18. The diagnostic method as claimed in claim 13, wherein:

the parameters are quantified by the user by gradual estimation of field device state, process state and/or measuring condition.

19. The diagnostic method as claimed in claim 18, wherein:

the parameters of the output variables are specified by the user in a range of 1 to 10.

20. The diagnostic method as claimed in claim 13, wherein:

limit values of the parameters are specified, by means of which validity of input variables, a critical measuring condition, a critical field device state and/or a critical process state is established.

21. The diagnostic method as claimed in claim 13, wherein:

the raw data of measured variables, of manipulated variables and/or of state variables of the different field devices of the same process are classified.
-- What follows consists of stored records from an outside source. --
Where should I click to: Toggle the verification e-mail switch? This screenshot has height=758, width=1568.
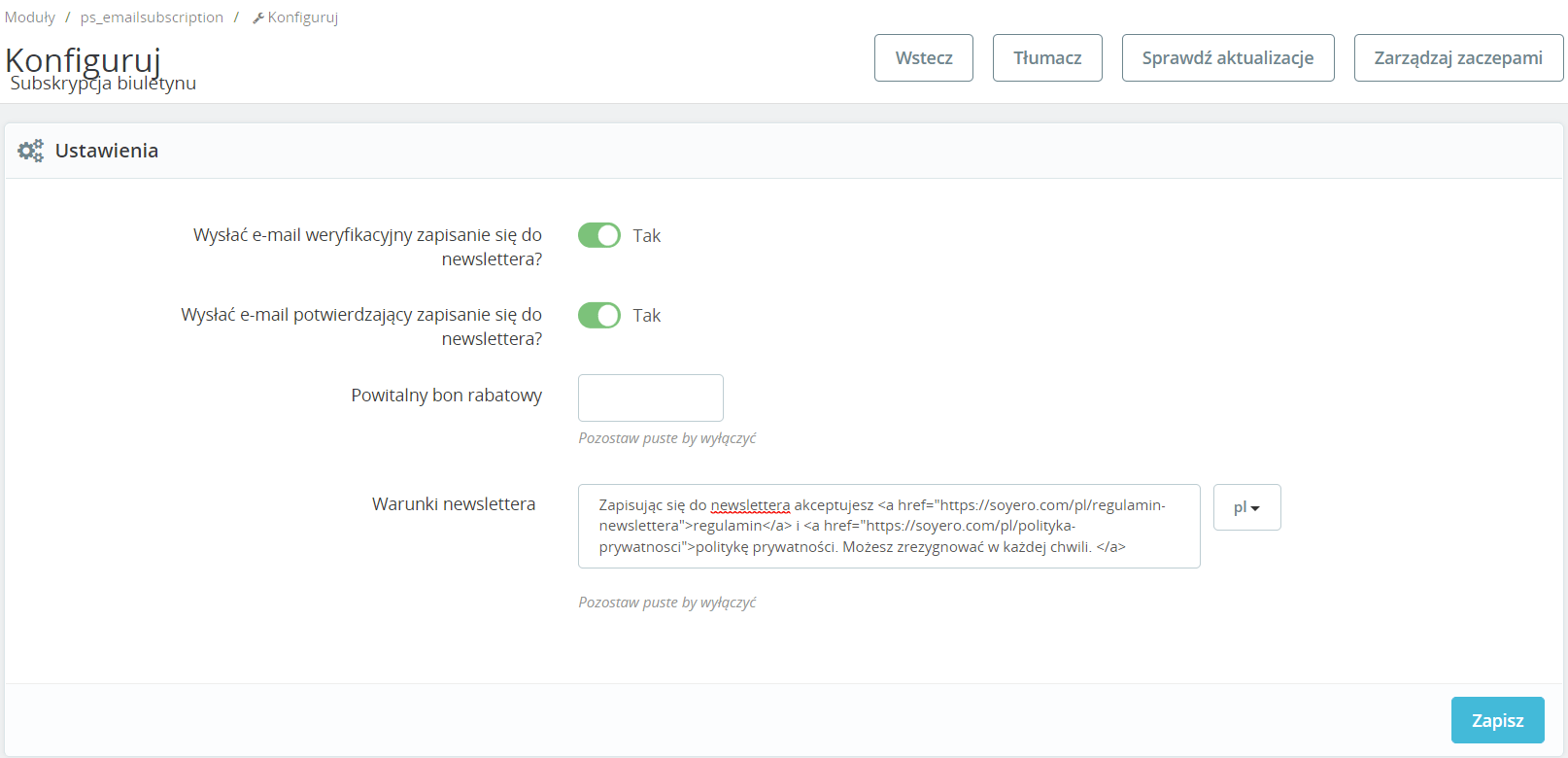pyautogui.click(x=598, y=235)
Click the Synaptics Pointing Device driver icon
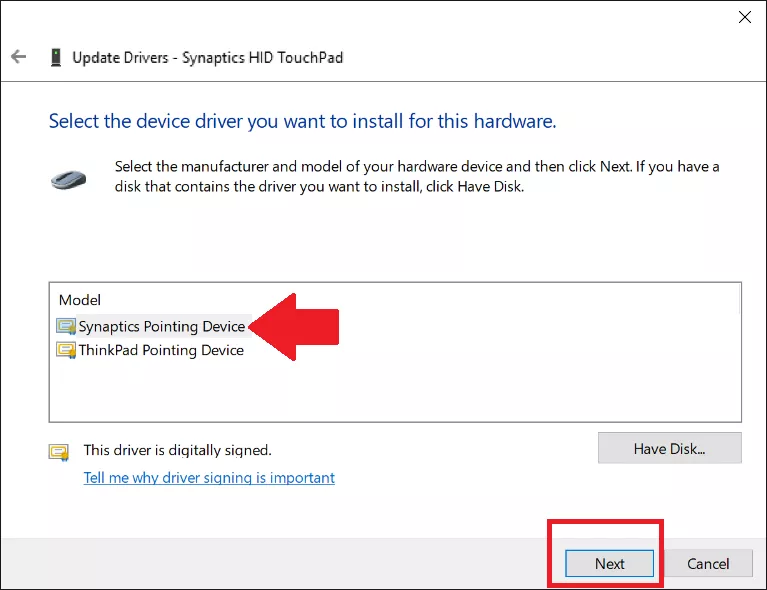 pyautogui.click(x=67, y=327)
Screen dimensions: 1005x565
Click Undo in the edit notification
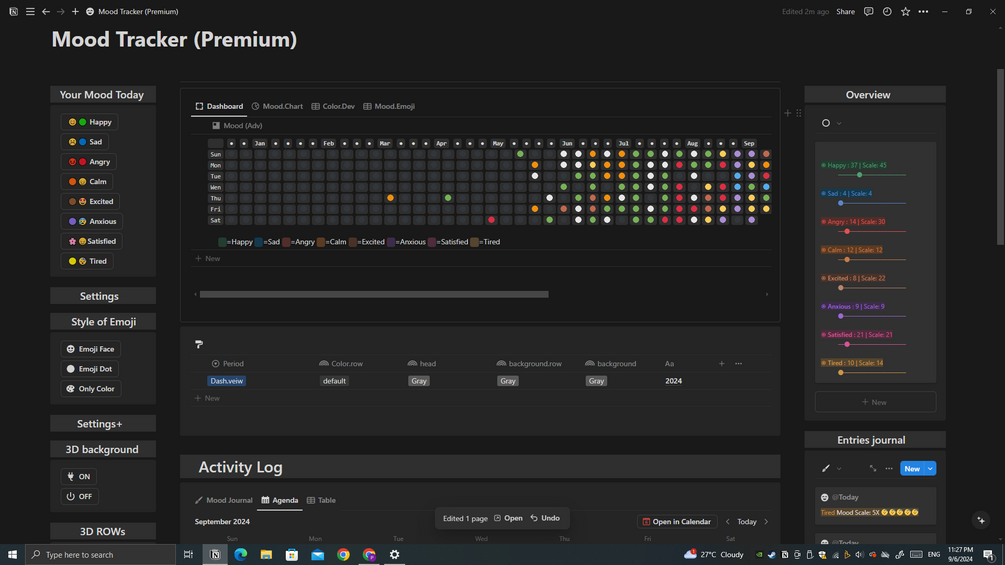click(x=545, y=518)
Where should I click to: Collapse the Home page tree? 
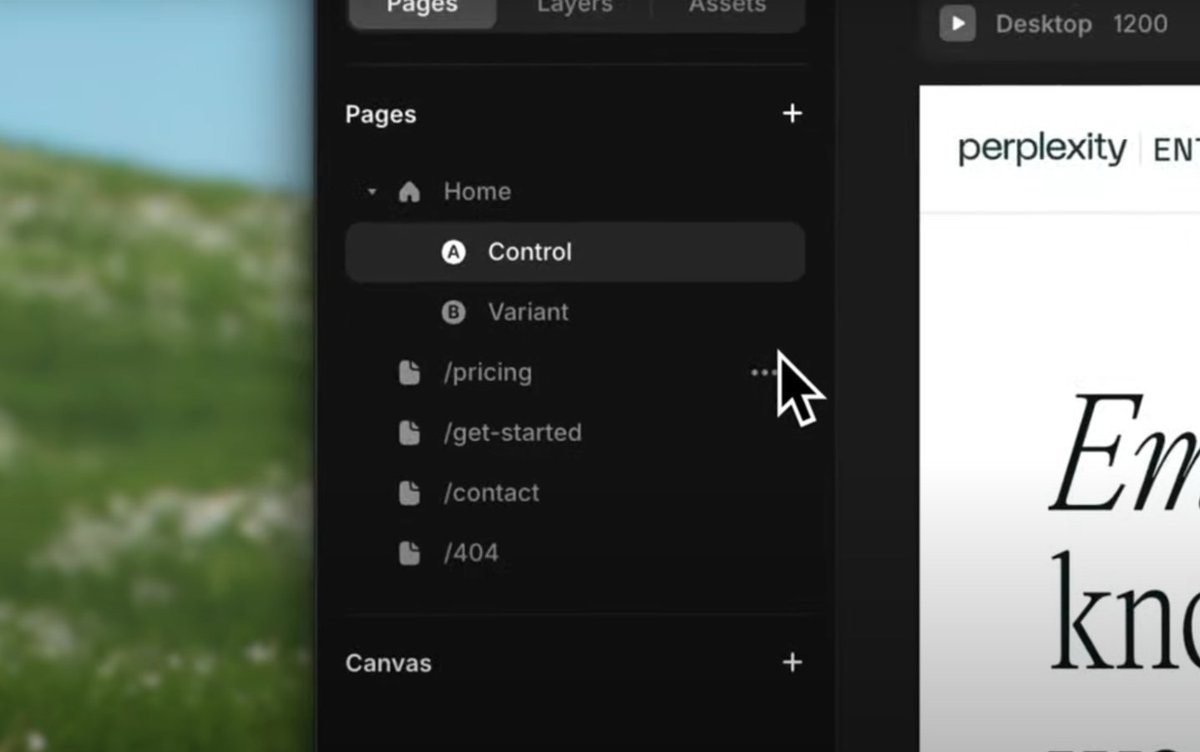pos(371,191)
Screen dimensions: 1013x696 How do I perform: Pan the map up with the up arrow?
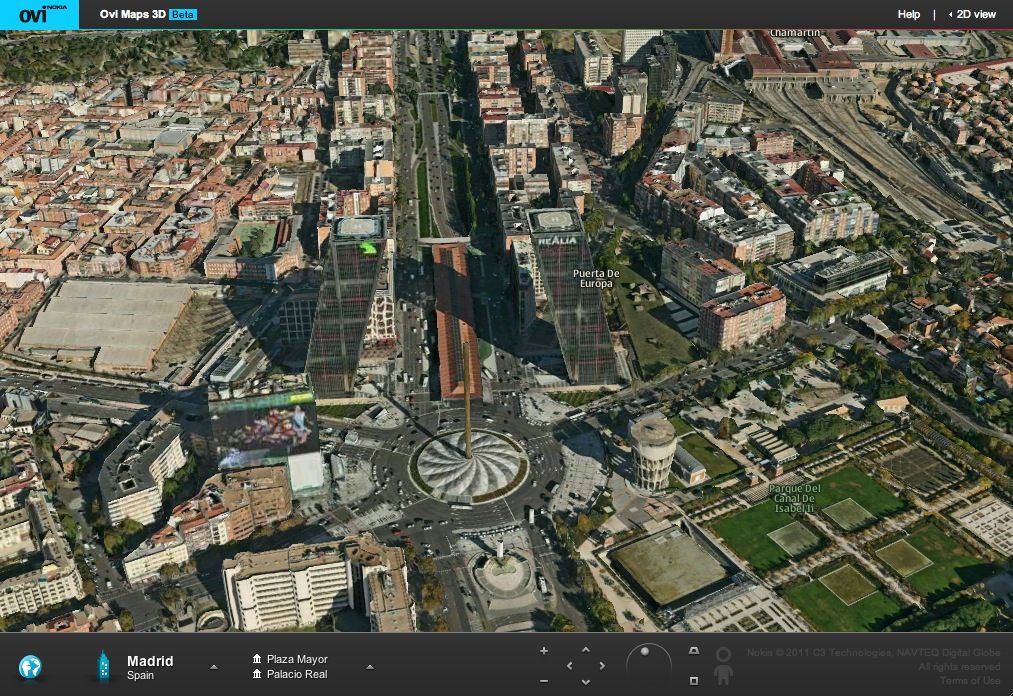586,651
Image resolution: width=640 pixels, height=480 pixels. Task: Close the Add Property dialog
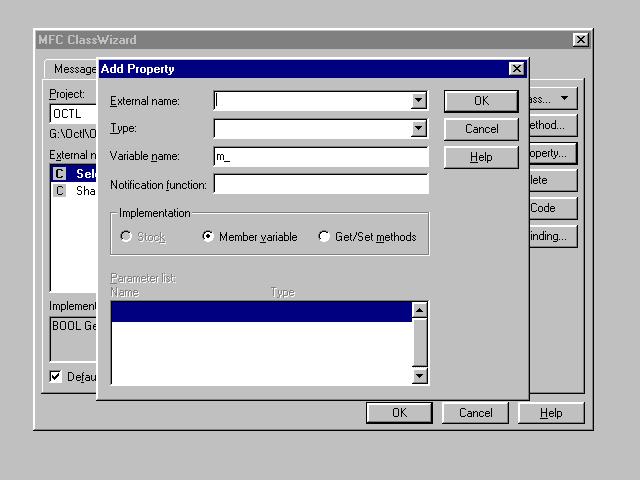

22. The diagnostic method as claimed in claim 21, wherein:

based on a comparison of change in classified raw data of measured variables, manipulated variables and/or of state variables of the field devices, a cause and/or a measure for the change of a current measuring condition, a current process state and/or a current field device state is ascertained.

23. The diagnostic method as claimed in claim 13, wherein:

the specification of the parameters by the user is performed by menu guided input via an in/output unit.

24. The diagnostic method as claimed in claim 13, wherein:

the learning phase is performed at start-up of the field device and/or the process.